In my amateur career as a classical music enthusiast and aficionado, however, I
wouldn’t have put him in my top three. I was fairly familiar with his major
works and appreciated his crisp, clear, clean compositional style, but it
didn’t move me. Would it, after a thorough reading of this biography?
I felt the
best way to answer this question was to also listen to at least one piece by
the maestro every day. All in all, I listened to 45 compositions while working
my way through the biography.
I did a
little research before starting the book. Mozart: A Life was a finalist
in the Pulitzer Price biography category. Solomon himself founded Vanguard
Records and taught at Julliard, in addition to several Ivy League schools. He
also authored a similar biography of Beethoven. Skimming through it I saw numerous
pages of musical scores, so with excited anticipation I dove in.
And was
kinda disappointed. Overall, if pressed I’d give the book a B+. True, I left
feeling that I knew Wolfgang; it filled in a lot of gaps from my sparse
knowledge of his life and I gained a working knowledge of his, er, work. But
right from the start and running almost through the entire 519 pages was
Mozart’s oppressive, domineering, often misguided father Leopold. Mozart was a
child prodigy, a virtuoso on the keyboard and quite adept at the violin, who
began composing at age 5. His father, a middling composer himself whose
abrasive personality failed to secure him a prominent position in any of the
courts of Europe, saw in the boy a means to bring fame and financial success to
the family. Mozart’s older sister was also a virtuoso in her own right, and
Leopold had them touring northern Europe and Italy several times as children,
performing before royalty and the upper classes.

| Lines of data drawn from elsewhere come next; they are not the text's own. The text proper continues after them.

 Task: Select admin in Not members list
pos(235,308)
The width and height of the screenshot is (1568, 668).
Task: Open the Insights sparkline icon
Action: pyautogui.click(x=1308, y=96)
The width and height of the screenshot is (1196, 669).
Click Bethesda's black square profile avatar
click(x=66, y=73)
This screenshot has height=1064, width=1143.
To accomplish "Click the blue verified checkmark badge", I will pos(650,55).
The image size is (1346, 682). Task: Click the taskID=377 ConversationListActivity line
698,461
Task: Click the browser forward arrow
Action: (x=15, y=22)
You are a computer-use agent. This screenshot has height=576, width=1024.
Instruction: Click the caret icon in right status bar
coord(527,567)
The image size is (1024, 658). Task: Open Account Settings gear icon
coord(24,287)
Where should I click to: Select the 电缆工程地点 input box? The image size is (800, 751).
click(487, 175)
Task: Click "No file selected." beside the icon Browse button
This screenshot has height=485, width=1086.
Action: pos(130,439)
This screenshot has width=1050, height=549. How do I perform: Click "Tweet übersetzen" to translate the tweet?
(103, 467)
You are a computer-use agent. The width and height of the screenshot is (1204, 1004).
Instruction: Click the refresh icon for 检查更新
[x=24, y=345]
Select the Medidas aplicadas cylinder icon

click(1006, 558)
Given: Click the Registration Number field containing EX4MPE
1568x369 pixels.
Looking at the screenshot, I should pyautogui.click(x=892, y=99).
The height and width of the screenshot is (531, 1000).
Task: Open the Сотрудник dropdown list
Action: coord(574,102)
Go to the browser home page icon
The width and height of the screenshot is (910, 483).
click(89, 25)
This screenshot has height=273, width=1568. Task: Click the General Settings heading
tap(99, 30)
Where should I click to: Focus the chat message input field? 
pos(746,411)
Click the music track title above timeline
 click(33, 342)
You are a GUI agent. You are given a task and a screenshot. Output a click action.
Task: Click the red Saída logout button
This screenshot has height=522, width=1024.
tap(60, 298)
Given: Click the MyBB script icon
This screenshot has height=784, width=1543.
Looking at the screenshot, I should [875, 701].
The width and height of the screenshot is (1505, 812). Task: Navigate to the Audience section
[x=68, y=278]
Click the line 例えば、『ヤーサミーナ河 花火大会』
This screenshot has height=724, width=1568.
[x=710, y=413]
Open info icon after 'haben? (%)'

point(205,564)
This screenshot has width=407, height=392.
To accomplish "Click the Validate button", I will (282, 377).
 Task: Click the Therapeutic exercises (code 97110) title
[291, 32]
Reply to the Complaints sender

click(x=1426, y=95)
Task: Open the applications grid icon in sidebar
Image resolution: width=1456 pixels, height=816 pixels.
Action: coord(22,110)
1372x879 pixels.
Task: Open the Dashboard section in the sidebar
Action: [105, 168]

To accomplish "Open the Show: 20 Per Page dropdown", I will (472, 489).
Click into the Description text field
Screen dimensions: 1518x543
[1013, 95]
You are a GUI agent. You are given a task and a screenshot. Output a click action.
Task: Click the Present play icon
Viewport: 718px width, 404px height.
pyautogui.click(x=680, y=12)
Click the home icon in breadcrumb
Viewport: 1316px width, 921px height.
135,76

So the biography devoted a
hefty chunk to psychoanalyzing our hero.
(And I
realized that Mozart’s best 20th-century analog – and it’s not a perfect
comparison – would be to a certain extent Michael Jackson.)
Solomon
also devotes a crazy amount of space on Mozart’s finances – how much he earned
per performance, how much he earned per year, his expenses, Leopold’s finances,
the family finances, the finances of the family of Mozart’s wife, Constanze Weber,
and how much composers and musicians earned at the time and in which city in
service to which prince. It was all so distracting and ultimately meaningless.
Mozart lives on for his music, not for the amount of ducats, florins, kreuzers,
or louis d’ors that flowed through his coffers.
In fairness,
Solomon does devote three entire chapters, one in each Part, to Mozart’s compositions:
Chapter 8, “A Composer’s Voice”, Chapter 24, “Fearful Symmetries”, and an
analysis of his opera in the ultimate chapter, Chapter 32, “The Power of Music.”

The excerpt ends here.